И от этого противопоставления: кто(!) - Рождественский - не понимает, а кто(!) - я - понял - хочется (по мере возможности публично) удивиться Рождественскому и повторить свои доводы. Кто знает, может, само такое противопоставление (по закону антитезы) убедит-таки моих читателей, еще не ценящих Высоцкого “по-моему”, что я - прав.

Итак - анализ “одной из главных”, по Рождественскому, песен Высоцкого.

Наверное случайно (хотя в глубине глубин, может, и не совсем случайно) Рождественский, цитируя, выпустил такой куплет:

Наши мертвые нас не оставят в беде,

Наши павшие - как часовые.

Отражается небо в лесу, как в воде,

И деревья стоят голубые.

Речь тут явно идет о духовном влиянии погибших на живых. В чем же оно - влияние? В героизме солдат? В первопричине героизма: свободолюбии, например, патриотизме, чувстве социальной справедливости, святой мести или еще в чем высоком? - Неизвестно, но в чем-то высоком, раз отражается небо...

Как к месту это слово “небо”. Для верующих - души мертвых уносятся на небо, если при жизни их носители жили достойно... И потом: небо - вверху. Нужно вверх смотреть, чтоб видеть отражение неба в блестящих листьях деревьев. Так что смотреть вверх это (по-всякому) - возвышаться духовно.

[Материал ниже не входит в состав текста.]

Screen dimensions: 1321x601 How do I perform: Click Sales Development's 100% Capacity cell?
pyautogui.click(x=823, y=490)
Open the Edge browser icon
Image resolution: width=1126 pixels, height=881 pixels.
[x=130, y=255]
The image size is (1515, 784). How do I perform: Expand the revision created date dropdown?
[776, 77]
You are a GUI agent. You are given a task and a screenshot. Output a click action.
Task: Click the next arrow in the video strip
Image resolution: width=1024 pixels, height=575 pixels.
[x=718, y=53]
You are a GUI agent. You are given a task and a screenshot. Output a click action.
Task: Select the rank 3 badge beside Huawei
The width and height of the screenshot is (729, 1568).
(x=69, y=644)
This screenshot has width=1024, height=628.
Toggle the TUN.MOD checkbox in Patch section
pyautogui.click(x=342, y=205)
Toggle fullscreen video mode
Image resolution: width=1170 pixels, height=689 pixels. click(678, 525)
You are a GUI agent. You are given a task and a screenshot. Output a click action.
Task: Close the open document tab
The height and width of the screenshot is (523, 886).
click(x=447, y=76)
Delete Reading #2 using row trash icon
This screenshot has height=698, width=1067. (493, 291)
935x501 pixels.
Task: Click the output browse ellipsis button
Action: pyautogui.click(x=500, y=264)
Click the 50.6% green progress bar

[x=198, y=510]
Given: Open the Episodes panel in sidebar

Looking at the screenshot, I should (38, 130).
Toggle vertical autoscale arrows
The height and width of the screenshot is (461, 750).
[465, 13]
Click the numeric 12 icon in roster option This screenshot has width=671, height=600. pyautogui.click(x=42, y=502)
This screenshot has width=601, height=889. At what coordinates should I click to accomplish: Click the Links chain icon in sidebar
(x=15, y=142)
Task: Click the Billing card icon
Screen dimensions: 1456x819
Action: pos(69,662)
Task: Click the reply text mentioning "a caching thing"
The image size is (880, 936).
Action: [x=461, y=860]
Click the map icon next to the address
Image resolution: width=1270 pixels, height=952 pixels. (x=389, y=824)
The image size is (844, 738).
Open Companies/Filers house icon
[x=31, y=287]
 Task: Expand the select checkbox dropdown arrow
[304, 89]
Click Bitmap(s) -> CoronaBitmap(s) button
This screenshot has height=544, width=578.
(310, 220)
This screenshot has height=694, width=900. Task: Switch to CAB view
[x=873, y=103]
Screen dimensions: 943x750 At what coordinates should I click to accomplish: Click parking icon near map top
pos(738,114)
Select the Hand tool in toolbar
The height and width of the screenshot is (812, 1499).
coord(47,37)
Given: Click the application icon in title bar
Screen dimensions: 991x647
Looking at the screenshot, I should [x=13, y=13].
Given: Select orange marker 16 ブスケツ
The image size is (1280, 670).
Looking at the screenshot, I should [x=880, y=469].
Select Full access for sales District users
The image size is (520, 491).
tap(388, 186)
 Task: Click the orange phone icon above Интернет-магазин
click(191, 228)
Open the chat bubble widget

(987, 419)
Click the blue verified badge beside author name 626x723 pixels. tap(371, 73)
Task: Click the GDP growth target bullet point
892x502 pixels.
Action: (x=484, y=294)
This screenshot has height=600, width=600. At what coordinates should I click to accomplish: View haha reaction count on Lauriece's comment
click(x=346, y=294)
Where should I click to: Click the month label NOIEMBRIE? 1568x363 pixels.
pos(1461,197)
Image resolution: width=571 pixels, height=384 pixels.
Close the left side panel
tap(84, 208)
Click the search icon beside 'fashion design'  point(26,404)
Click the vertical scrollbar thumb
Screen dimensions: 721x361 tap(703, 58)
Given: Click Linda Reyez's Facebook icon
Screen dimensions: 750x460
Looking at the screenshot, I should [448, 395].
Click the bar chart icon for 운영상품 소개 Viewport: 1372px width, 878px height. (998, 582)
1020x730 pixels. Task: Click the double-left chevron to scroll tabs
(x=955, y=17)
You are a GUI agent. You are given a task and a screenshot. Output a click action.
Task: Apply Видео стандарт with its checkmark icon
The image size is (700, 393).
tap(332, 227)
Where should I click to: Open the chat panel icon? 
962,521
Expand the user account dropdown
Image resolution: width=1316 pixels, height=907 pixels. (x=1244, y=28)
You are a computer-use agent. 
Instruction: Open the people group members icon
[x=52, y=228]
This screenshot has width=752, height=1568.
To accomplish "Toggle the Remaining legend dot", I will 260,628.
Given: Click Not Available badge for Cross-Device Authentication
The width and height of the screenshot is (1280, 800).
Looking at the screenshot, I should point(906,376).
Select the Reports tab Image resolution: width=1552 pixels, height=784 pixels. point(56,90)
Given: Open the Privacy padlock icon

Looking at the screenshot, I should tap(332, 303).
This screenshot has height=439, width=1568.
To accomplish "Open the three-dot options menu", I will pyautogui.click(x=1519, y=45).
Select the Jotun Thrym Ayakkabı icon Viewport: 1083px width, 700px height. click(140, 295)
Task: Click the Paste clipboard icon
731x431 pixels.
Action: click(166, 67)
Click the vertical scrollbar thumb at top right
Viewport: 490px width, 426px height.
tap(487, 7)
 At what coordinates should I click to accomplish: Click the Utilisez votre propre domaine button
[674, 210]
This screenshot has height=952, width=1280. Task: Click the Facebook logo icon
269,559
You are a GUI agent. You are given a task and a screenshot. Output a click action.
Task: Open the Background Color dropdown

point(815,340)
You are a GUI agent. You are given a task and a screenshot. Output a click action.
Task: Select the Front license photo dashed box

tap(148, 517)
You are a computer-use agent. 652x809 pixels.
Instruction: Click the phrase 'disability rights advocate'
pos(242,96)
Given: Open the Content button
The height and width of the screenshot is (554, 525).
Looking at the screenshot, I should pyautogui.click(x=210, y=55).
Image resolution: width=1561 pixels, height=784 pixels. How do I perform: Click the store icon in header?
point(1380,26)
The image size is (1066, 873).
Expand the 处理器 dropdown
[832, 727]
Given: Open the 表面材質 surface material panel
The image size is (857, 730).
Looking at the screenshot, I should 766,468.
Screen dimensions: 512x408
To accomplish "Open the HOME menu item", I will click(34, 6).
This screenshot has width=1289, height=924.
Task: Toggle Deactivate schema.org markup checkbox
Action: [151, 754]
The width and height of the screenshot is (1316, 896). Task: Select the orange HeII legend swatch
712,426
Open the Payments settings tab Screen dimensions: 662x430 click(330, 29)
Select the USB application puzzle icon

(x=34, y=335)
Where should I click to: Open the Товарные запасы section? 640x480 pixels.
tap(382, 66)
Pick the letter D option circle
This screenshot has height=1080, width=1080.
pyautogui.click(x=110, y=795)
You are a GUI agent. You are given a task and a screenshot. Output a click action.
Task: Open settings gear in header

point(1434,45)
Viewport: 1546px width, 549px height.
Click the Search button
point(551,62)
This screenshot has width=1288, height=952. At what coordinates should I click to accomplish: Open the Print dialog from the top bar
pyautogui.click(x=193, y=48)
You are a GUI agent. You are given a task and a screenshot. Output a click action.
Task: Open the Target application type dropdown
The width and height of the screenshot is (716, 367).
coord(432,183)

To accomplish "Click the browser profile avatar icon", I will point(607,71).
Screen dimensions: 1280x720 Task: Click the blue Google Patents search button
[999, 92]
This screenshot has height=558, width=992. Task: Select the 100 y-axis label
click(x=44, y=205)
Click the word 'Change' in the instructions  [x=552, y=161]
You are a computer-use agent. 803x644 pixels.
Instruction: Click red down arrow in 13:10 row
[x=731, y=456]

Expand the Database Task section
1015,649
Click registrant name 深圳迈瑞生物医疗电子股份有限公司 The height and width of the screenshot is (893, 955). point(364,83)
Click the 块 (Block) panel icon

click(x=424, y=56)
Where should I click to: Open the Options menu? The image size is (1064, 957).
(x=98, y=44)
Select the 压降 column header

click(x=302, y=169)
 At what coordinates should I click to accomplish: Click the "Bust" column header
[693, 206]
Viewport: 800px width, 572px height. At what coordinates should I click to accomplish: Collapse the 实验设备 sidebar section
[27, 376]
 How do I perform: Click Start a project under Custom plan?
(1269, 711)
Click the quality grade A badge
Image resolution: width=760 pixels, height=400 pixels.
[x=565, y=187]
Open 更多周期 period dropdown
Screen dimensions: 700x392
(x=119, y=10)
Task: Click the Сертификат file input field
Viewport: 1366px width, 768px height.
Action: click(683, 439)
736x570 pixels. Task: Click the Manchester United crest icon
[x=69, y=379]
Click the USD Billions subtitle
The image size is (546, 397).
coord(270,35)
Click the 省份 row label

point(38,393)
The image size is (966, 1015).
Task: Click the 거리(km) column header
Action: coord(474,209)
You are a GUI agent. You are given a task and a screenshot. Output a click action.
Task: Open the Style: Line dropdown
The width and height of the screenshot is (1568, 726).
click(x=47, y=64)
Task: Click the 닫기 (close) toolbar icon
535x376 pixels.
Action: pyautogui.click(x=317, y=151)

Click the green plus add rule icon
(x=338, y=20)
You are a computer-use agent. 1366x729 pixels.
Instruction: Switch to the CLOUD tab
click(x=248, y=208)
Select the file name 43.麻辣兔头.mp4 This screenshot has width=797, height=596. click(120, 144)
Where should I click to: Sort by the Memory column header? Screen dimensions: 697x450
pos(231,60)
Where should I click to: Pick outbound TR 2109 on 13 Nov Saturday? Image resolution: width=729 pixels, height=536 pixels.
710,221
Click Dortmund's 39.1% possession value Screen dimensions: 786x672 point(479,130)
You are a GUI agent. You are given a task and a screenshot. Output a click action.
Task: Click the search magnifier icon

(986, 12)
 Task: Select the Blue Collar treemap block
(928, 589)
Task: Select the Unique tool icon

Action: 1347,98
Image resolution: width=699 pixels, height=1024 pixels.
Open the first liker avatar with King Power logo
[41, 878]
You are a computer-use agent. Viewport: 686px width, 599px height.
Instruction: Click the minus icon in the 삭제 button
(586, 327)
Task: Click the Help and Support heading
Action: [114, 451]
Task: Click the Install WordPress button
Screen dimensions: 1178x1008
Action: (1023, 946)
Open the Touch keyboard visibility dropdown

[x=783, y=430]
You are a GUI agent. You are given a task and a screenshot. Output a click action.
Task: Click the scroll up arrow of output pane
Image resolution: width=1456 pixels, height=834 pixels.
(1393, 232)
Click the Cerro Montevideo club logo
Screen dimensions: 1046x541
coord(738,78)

Но вот что это за беда подкрадывается такая, что духовное родство с павшими - первым встречает ее “как часовые”? Это не беда продолжающейся Великой Отечественной войны, когда живые хранят память о погибших и вдохновляются их примером героическим. Для такой беды, как неоконченная война, память о павших - слишком нематериальное подспорье, чтобы ставить его во главу угла, как это сделано в песне. Будущее (грамматически будущее) время в словах “нас не оставят в беде”, конечно же, нужно понимать как будущее относительно войны в целом. Да и часовые больше мирному времени присущи, чем военному.

Так что получается: это как раз и есть та самая преемственность поколений, о которой пишет Рождественский?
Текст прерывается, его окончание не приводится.